■ THE TASK:
Write the records out again, keeping each line exactly as it is.

(Saved data entries)
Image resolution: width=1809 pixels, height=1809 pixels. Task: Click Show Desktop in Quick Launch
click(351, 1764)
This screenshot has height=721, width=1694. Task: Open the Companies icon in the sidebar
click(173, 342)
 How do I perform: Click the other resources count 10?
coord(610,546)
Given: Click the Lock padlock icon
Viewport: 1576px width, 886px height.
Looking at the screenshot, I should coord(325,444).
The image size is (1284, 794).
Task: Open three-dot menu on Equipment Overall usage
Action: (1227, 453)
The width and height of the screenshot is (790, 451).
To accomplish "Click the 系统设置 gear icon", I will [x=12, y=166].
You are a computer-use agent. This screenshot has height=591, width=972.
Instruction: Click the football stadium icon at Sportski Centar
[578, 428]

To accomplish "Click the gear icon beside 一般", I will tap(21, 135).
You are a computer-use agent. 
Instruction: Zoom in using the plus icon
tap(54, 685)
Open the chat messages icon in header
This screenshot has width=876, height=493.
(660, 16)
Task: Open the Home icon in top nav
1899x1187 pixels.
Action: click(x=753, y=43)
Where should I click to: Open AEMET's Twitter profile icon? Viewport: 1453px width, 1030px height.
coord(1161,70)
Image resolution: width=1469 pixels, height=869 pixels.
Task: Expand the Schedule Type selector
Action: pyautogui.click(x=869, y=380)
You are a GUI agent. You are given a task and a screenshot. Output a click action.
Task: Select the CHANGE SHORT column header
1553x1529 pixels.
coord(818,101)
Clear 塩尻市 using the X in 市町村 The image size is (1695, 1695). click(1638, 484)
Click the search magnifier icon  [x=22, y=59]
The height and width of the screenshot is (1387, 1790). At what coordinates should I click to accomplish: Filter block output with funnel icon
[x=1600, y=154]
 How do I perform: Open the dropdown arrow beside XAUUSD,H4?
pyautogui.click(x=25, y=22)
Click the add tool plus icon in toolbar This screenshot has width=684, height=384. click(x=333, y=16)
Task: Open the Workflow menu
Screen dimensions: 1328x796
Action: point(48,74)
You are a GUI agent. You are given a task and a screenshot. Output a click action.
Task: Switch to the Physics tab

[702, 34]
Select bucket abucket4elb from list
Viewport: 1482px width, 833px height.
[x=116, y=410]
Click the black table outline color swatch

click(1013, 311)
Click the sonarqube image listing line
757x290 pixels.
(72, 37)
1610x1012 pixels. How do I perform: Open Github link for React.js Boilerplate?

■ RESPONSE TO THE TASK:
Image resolution: width=1809 pixels, height=1809 pixels. Task: Click Show Desktop in Quick Launch
click(351, 1764)
This screenshot has height=721, width=1694. Task: Open the Companies icon in the sidebar
click(173, 342)
 How do I perform: Click the other resources count 10?
coord(610,546)
Given: Click the Lock padlock icon
Viewport: 1576px width, 886px height.
Looking at the screenshot, I should coord(325,444).
The image size is (1284, 794).
Task: Open three-dot menu on Equipment Overall usage
Action: (1227, 453)
The width and height of the screenshot is (790, 451).
To accomplish "Click the 系统设置 gear icon", I will [x=12, y=166].
You are a computer-use agent. This screenshot has height=591, width=972.
Instruction: Click the football stadium icon at Sportski Centar
[578, 428]

To accomplish "Click the gear icon beside 一般", I will tap(21, 135).
You are a computer-use agent. 
Instruction: Zoom in using the plus icon
tap(54, 685)
Open the chat messages icon in header
This screenshot has width=876, height=493.
(660, 16)
Task: Open the Home icon in top nav
1899x1187 pixels.
Action: click(x=753, y=43)
Where should I click to: Open AEMET's Twitter profile icon? Viewport: 1453px width, 1030px height.
coord(1161,70)
Image resolution: width=1469 pixels, height=869 pixels.
Task: Expand the Schedule Type selector
Action: pyautogui.click(x=869, y=380)
You are a GUI agent. You are given a task and a screenshot. Output a click action.
Task: Select the CHANGE SHORT column header
1553x1529 pixels.
coord(818,101)
Clear 塩尻市 using the X in 市町村 The image size is (1695, 1695). click(1638, 484)
Click the search magnifier icon  [x=22, y=59]
The height and width of the screenshot is (1387, 1790). At what coordinates should I click to accomplish: Filter block output with funnel icon
[x=1600, y=154]
 How do I perform: Open the dropdown arrow beside XAUUSD,H4?
pyautogui.click(x=25, y=22)
Click the add tool plus icon in toolbar This screenshot has width=684, height=384. click(x=333, y=16)
Task: Open the Workflow menu
Screen dimensions: 1328x796
Action: point(48,74)
You are a GUI agent. You are given a task and a screenshot. Output a click action.
Task: Switch to the Physics tab

[702, 34]
Select bucket abucket4elb from list
Viewport: 1482px width, 833px height.
[x=116, y=410]
Click the black table outline color swatch

click(1013, 311)
Click the sonarqube image listing line
757x290 pixels.
(72, 37)
1610x1012 pixels. How do I perform: Open Github link for React.js Boilerplate?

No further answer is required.